Il opine, puis soupire :

— J’ai des choses à t’apprendre.

— Dans quelques minutes je te tendrai une baffle grande comme une antenne parabolique, Xavier.

Vaincu par ma volonté dominante, il s’emporte. Tu croirais un gamin qu’on envoie en courses. Autrefois, p’pa me dépêchait au bureau de tabac pour lui acheter des Gauloises bleues. Un soir d’été, j’ai trouvé l’air si doux, le jour si lent à mourir, que j’ai musardé plus d’une plombe dans les rues avant de rentrer. Féloche était aux cent coups. Mon dabe m’a filé une mandale, mais j’ai rien regretté. J’avais la tronche pleine de ce crépuscule languide, avec ses bruits différents de ceux de la journée.

Je considère le tuméfié aux lunettes d’or qui tente d’étancher son sang avec sa pochette, malgré ses mains entravées.

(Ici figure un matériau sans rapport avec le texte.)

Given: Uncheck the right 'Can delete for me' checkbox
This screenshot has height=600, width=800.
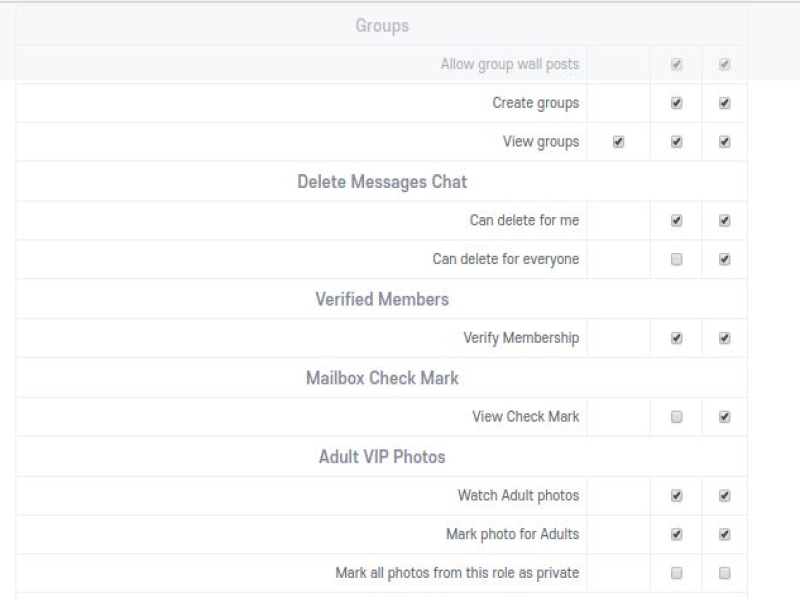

— Vous savez quoi, monsieur Makilowski ? Depuis un moment je cherche à trouver une raison à mon attitude violente. Je n’ai pas pour habitude de châtaigner d’emblée un homme que je ne connais pas. Je ne suis pas paranoïaque ; enfin, pas trop. Par contre, il existe en moi une espèce de sixième sens qui m’avertit lorsque je me trouve en présence d’un être particulièrement malfaisant. Je suis comme le papier de tournesol qui change de couleur sous l’effet d’un acide. Mine de rien, vous êtes l’acide au contact duquel je deviens rouge. A priori, vous paraissez être un homme passe-partout, qui fait plutôt bonne impression. Et cependant je capte certaines ondes qui se dégagent de vous et affolent mon compteur Geiger intime. Vous ne trouvez pas la chose étrange ?

Il hisse ses poignets à la hauteur de sa bouche pour tamponner ses lèvres marquées de sang, elles aussi.